AIRCFB 599
Workplace Relations Act 1996
s.120—Appeal to Full Bench
VICE PRESIDENT WATSON
MELBOURNE, 20 AUGUST 2008
Appeal - termination of employment - extension of time - Workplace Relations Act 1996, s643(14), s 120.
 This is an appeal, for which leave is required, by Mr G Druett against a decision made by Senior Deputy President Cartwright on 28 April 2008 declining to extend the time period for lodging an application under the Act. 1
 Mr Druett made an application for a remedy in relation to the termination of his employment by the State Rail Authority of NSW, now trading as Railcorp, on 16 January 2008. It was alleged in the application that Railcorp had terminated the applicant’s employment on 2 April 1979. The application was lodged more than 28 years after the alleged termination.

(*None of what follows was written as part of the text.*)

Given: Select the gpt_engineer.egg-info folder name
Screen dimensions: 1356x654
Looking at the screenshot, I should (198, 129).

 The application was made under s.643 of the Workplace Relations Act 1996 (the Act). Section 643(14) provides that an application under that section must be lodged within 21 days after the day on which the termination took effect or within such period as the Commission allows on an application made during or after those 21 days. Mr Druett sought an extension of time. In accordance with the procedure in s.648 the Senior Deputy President issued a notice to the parties on 1 April 2008 and invited them to provide further information relating to whether the extension of time should be granted. In response to this request Mr Druett filed a large number of documents, including transcripts and documents in relation to matters filed by him in other jurisdictions.

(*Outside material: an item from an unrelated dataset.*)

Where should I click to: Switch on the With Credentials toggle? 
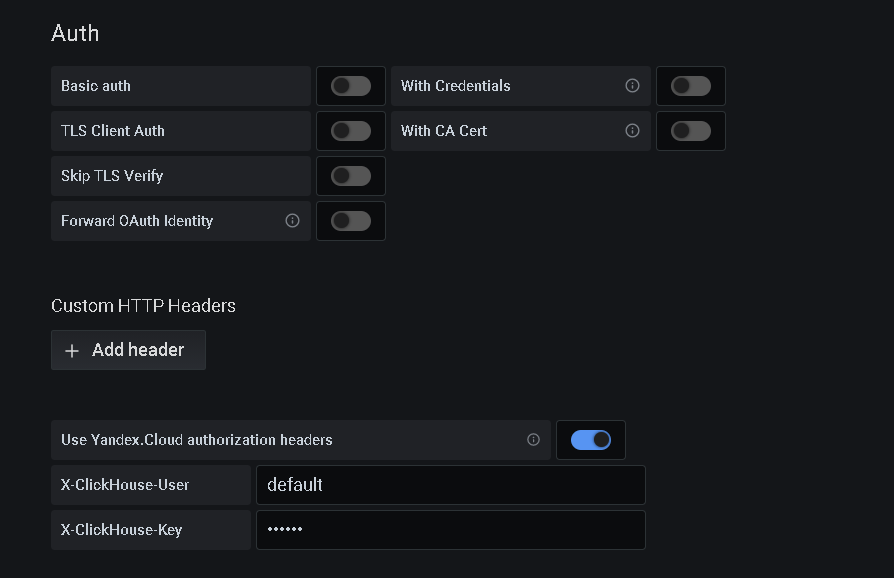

 Mr Druett submitted that he had been terminated unlawfully for misconduct based on a wrong finding of fact. He also provided a brief outline of the actions he had taken to seek a remedy in relation to this dismissal, including an initial application to the Railway Appeals Board on 2 May 1979, and a further application to the New South Wales Industrial Commission on 25 October 2002.

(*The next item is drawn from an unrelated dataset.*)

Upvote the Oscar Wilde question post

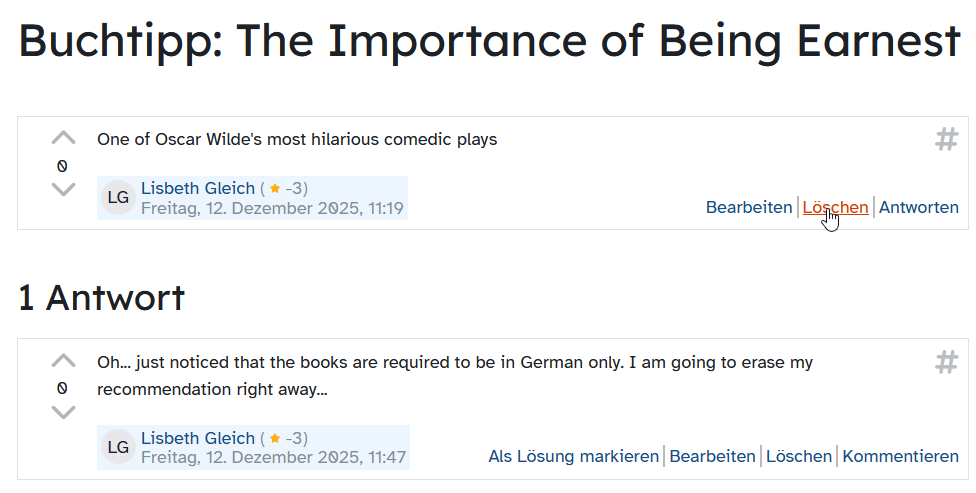pos(63,139)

 On 28 April the Senior Deputy President dismissed the application to extend time. Mr Druett lodged this appeal on 5 May 2008 pursuant to s.120 of the Act.
Grounds and nature of the appeal
 A decision to grant an application for an extension of time under s.643(14) is a discretionary one and an appeal against a decision of this nature cannot succeed unless the appellant can demonstrate that the exercise of discretion is affected by error. 2
 In determining this appeal, Mr Druett and Railcorp were provided with the opportunity to make full written submissions.
 Mr Druett submitted a great deal of historical material in relation to his appeal. In relation to the grounds of his appeal, he submitted:
Civil liberties, the proper administration of justice, errors of law and public safety issues are important and constitute a public interest. There was a lack of procedural fairness eg no hearing or conciliation in the court below.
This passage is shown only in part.